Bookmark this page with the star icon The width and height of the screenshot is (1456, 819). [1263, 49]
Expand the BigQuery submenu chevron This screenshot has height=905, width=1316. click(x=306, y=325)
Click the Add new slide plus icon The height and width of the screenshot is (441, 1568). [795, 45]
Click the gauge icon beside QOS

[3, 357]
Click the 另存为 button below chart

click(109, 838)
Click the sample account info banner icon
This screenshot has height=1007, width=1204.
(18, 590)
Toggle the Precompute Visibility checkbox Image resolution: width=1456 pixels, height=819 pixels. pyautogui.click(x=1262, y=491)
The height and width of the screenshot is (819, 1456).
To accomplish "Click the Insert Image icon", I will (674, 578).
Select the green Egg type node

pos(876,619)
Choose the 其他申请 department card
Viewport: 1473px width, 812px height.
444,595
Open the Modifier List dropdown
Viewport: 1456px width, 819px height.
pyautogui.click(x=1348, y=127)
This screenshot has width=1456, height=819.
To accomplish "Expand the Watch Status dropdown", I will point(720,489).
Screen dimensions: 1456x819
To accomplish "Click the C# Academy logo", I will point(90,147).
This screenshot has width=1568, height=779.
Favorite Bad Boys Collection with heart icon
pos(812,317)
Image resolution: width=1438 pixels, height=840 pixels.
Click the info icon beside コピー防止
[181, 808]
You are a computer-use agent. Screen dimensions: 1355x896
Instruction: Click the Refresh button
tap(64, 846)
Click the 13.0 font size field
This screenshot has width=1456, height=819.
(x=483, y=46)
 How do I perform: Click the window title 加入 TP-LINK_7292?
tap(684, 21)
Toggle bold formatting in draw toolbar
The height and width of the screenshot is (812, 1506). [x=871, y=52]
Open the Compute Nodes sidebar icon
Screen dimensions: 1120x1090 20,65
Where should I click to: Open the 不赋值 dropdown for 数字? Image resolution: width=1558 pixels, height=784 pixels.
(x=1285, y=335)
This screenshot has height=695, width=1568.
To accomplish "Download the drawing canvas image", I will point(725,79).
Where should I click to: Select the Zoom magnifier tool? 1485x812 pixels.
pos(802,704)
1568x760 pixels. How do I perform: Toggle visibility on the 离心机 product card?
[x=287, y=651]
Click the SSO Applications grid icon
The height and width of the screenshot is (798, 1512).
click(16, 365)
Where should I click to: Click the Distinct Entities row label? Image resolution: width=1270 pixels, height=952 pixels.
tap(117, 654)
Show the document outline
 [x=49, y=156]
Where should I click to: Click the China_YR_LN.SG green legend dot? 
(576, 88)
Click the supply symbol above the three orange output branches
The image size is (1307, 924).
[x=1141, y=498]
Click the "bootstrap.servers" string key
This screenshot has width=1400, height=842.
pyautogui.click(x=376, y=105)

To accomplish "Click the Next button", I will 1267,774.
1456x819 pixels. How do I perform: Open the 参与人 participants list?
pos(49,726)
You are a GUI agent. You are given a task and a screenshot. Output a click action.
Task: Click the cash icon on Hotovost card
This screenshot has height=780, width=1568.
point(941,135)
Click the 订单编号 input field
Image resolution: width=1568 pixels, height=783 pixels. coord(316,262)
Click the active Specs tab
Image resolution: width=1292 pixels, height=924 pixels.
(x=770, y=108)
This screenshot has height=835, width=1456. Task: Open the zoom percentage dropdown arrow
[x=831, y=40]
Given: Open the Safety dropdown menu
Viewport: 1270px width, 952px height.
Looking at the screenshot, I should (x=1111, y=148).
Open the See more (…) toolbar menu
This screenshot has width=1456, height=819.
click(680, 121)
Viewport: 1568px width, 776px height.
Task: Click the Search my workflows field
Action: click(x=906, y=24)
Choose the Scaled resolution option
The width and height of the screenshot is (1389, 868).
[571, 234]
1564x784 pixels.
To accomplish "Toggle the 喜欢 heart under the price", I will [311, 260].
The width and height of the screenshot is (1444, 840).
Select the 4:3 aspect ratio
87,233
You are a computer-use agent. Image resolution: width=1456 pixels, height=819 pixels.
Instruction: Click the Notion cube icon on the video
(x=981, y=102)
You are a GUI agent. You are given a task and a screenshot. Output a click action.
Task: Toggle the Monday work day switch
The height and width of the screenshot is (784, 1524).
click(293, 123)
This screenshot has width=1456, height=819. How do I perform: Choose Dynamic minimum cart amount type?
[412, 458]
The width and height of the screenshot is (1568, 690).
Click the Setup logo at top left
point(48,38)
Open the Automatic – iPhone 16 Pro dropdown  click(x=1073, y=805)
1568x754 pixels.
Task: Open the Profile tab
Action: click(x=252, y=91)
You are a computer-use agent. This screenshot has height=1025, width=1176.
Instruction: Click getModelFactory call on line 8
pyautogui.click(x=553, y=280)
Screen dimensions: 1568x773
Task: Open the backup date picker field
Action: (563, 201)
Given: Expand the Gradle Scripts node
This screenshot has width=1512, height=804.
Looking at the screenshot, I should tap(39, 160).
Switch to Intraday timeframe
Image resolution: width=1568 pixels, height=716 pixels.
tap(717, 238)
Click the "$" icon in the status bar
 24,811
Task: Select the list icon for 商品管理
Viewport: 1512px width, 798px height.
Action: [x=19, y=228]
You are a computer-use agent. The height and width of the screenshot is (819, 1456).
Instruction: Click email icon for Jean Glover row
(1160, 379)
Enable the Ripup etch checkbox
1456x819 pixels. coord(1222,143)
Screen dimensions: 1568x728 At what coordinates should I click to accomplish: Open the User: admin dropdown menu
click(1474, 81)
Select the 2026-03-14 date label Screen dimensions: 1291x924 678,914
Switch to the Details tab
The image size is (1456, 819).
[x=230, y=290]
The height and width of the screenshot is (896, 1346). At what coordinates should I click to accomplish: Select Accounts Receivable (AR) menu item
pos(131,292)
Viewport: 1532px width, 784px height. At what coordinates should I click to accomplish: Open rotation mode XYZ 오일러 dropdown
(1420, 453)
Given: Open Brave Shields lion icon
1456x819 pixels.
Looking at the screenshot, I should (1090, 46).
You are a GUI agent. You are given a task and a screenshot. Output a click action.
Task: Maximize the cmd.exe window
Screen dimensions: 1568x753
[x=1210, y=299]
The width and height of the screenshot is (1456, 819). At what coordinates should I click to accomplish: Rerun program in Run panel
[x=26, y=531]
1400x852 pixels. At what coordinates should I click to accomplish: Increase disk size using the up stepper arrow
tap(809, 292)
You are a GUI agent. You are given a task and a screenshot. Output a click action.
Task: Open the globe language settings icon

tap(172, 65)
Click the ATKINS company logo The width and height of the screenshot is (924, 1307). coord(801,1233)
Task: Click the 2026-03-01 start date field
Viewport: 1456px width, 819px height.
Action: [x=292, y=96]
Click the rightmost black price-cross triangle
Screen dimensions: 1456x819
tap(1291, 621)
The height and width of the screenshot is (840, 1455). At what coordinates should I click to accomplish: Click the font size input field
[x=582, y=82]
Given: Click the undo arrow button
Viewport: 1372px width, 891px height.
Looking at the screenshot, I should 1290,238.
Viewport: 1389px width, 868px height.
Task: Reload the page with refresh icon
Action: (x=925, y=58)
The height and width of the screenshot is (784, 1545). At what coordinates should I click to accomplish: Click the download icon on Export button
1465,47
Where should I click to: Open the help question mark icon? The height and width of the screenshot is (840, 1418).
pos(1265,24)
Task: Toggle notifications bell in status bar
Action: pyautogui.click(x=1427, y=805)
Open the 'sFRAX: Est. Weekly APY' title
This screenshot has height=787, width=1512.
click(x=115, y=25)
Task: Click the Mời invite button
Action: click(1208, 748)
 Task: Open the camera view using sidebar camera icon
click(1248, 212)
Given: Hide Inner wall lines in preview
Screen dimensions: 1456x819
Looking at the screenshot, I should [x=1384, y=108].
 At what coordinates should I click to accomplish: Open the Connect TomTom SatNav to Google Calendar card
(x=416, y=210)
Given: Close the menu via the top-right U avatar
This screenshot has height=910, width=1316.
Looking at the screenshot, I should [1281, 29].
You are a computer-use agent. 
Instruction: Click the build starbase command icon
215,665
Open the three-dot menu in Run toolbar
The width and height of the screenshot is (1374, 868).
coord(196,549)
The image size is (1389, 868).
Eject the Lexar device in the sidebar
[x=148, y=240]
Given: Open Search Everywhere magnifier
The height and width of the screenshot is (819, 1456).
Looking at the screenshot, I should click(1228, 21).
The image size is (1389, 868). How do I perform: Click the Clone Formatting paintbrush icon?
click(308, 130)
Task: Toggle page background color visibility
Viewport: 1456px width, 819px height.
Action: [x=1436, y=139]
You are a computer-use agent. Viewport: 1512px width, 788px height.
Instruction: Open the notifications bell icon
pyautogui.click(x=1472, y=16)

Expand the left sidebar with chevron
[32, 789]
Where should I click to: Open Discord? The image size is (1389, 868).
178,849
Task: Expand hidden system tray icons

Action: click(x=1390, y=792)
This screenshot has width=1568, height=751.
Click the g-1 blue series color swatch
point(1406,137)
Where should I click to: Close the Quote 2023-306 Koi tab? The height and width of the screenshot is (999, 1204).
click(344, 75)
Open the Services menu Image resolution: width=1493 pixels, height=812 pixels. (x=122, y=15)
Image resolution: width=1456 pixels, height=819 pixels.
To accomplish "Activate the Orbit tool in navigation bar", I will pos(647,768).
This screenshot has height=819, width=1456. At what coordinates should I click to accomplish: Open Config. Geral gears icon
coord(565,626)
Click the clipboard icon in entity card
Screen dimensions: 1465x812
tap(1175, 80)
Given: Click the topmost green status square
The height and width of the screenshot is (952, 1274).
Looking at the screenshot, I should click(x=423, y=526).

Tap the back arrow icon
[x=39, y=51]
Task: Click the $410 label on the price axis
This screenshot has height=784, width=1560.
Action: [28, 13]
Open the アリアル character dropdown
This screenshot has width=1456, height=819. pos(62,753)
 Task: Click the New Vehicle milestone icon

··········

**Problem statement:** In the listing above, find each line with the word "agent" and copy it out.

**Exercise output:**
You are a computer-use agent. Screen dimensions: 1355x896
You are a GUI agent. You are given a task and a screenshot. Output a click action.
You are a computer-use agent. Image resolution: width=1456 pixels, height=819 pixels.
You are a GUI agent. You are given a task and a screenshot. Output a click action.
You are a computer-use agent. This screenshot has height=1025, width=1176.
You are a computer-use agent. The height and width of the screenshot is (819, 1456).
You are a GUI agent. You are given a task and a screenshot. Output a click action.
You are a GUI agent. You are given a task and a screenshot. Output a click action.
You are a computer-use agent. 
You are a computer-use agent. Viewport: 1512px width, 788px height.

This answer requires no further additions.